For his part, UAW President Ron Gettelfinger pledged his continuing collaboration with the auto companies and the Obama administration's auto restructuring plans. "Once again, UAW members have stepped up to make the difficult decisions necessary to deal with the reality of the current economy, the deteriorating auto industry as a whole and specifically the negative impact the economic climate is having on Ford Motor Co." UAW President Ron Gettelfinger said in a statement. 

Now that the contract was pushed through it is expected that Ford will shortly announce its own downsizing plans. GM has said it will eliminate 47,000 jobs, including 21,000 in the US, and shut down another 14 plants in North America and Europe in the next few years. 

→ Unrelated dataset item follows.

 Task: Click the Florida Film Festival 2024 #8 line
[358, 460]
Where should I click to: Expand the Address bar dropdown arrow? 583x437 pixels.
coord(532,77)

Gettelfinger and other UAW officials met with members of Obama's auto task force Monday, including Ron Bloom and Steven Rattner, two former Wall Street investors who are experts in the carving up of unprofitable industries and the gutting of workers' pensions. The White House has given the UAW until March 31 to reach an agreement with GM and Chrysler or it could recall federal loans to the two companies, essentially throwing them into bankruptcy. 

It is expected that GM and Chrysler will demand even deeper concessions from their workers. The UAW has agreed to provide Ford with additional concessions granted to the two companies so as not to put Ford at a competitive disadvantage.

Kenneth Bringman, a worker at the Dearborn Truck Plant, told the WSWS, "I found out that the truck plant overwhelmingly turned down the contract but it passed throughout the Rouge complex. There was enormous pressure placed on the workers, with many of the union officials saying it would be in our best interest to pass it. 

"I've been telling everyone we no longer have union representation, when management can line the UAW's pockets a lot better than we can. It is a shame that it has to be that way. I'm paying for somebody to protect our rights and they are bedding with the company. 

"At the Rouge plant people died for what we are being asked to give up. I wasn't there in the 1930s but it is turns my stomach that the union is turning its back on what people fought for and saying we have to help management. 

"I was at the GM Fisher Body in Flint when they went out of business. I see the same thing happening all over again. It is not just in the US it is globally. It has happening to everybody while upper management is making millions. I can't believe how money is made in this country. 

"I've been in the military I fully believe in the country, but I'm to the point I believe that we are no longer working in America for the people. It's all for the government and the rich. This isn't just going to affect the auto industry it's everybody that is hurting. I think all the workers in the world should walk off their jobs to show these governments."